A representative of the ICO said: that “they (the ICO) will continue to take action against those who they find have abused their position of trust.”
What could the three schools have done to prevent this happening?
- Ban and block the use of USB storage devices to prevent anything being saved to them
- Cloud services where documents are accessed and worked on ‘in the cloud’ with download functions turned off
- Carry out data discovery to understand where data is being stored and by whom.
- Put in place an ‘Acceptable Use Policy’ to make the use of USB storage a disciplinary matter
- Create a security culture to encourage staff to discourage bad practices and behaviours.
How could the University have prevented their incident?
- Conducting an exercise to understand exactly was on their network. This would have revealed the presence of more than one microsite that were simply not needed.
- An audit to show risk of where student and other personal data was stored would have revealed how easily a theft could take place.

[What you need to do]:
#1 In the data-breach passage, what kind of policy is proposed to make USB storage use a disciplinary matter?
#2 Please copy the stretch of the data-breach passage from "- Conducting an" through "simply not needed." without any changes.
The listing that follows is separate from the data-breach passage.

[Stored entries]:
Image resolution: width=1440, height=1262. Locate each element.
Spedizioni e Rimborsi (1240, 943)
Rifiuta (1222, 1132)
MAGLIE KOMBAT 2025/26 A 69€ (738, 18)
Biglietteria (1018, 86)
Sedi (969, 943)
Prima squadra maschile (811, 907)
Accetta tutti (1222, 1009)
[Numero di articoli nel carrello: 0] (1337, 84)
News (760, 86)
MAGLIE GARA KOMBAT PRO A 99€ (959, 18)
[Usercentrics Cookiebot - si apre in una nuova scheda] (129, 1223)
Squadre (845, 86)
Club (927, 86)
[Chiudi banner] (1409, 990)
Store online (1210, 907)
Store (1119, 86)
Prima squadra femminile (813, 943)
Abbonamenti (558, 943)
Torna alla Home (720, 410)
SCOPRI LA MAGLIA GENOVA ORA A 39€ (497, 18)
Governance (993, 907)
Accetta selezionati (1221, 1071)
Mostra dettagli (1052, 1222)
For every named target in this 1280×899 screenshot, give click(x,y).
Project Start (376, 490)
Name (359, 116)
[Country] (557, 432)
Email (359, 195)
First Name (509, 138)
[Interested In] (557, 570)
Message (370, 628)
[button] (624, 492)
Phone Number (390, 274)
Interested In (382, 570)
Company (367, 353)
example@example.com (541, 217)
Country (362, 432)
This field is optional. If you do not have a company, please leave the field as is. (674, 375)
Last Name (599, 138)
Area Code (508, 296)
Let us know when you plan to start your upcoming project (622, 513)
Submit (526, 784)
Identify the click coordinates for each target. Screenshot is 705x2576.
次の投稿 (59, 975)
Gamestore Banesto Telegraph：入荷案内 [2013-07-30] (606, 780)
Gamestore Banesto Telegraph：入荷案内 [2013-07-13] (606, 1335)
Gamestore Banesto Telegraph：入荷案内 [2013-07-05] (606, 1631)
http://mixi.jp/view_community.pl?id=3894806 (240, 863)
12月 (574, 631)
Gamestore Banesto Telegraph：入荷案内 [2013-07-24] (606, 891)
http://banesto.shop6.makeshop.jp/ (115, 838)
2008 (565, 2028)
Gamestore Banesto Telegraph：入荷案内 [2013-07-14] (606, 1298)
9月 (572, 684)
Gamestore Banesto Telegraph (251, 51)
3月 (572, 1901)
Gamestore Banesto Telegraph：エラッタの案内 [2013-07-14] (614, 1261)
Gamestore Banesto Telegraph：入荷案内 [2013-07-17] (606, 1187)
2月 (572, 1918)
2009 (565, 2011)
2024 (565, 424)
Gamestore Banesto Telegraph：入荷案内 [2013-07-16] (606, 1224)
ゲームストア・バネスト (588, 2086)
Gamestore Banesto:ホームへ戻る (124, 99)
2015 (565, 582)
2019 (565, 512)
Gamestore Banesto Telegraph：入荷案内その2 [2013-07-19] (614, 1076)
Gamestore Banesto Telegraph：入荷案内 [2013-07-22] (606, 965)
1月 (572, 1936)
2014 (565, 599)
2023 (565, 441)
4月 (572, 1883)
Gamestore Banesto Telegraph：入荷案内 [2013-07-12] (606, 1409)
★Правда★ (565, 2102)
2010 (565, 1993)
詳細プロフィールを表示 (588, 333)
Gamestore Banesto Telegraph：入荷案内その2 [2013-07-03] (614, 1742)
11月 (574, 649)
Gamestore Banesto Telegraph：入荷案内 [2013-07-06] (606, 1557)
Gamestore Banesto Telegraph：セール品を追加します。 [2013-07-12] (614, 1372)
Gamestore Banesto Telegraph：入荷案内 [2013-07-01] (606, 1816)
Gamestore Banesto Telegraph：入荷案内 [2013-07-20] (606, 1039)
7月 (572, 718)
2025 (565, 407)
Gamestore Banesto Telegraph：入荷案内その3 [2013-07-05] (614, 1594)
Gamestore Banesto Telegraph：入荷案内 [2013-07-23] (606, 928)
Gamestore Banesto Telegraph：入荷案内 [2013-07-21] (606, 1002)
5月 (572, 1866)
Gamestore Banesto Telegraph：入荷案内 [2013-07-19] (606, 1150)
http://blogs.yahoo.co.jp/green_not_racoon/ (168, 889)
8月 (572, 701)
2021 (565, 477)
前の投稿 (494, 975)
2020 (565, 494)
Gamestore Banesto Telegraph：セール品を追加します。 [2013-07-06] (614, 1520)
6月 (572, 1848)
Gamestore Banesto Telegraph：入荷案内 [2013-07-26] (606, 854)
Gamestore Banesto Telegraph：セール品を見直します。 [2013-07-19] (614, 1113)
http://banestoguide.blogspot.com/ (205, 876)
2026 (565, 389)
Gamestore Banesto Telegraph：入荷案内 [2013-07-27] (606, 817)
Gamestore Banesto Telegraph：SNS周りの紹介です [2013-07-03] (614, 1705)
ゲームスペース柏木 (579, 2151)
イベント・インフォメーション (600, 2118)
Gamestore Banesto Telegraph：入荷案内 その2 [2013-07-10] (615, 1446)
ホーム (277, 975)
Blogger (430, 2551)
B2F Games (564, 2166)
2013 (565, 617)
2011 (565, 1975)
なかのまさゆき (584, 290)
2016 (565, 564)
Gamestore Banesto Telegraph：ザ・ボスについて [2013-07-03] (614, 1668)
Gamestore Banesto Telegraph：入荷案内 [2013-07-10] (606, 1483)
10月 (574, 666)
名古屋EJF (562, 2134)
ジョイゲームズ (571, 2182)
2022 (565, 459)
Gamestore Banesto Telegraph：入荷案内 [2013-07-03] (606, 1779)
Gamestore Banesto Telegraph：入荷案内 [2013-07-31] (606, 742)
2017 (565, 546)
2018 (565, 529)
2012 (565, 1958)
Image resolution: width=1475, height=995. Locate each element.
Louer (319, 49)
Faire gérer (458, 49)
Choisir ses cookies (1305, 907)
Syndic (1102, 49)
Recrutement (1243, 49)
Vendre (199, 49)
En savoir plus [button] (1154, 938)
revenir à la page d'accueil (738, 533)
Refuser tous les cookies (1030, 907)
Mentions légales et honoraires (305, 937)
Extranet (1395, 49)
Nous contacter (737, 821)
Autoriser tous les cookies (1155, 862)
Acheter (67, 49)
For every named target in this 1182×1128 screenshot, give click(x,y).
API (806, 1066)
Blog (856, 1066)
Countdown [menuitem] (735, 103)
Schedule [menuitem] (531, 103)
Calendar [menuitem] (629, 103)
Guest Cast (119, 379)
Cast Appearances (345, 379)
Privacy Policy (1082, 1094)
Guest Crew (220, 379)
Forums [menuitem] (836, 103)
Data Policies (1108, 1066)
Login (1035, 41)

[Solutions to the tasks]:
#1 An 'Acceptable Use Policy'.

#2
- Conducting an exercise to understand exactly was on their network. This would have revealed the presence of more than one microsite that were simply not needed.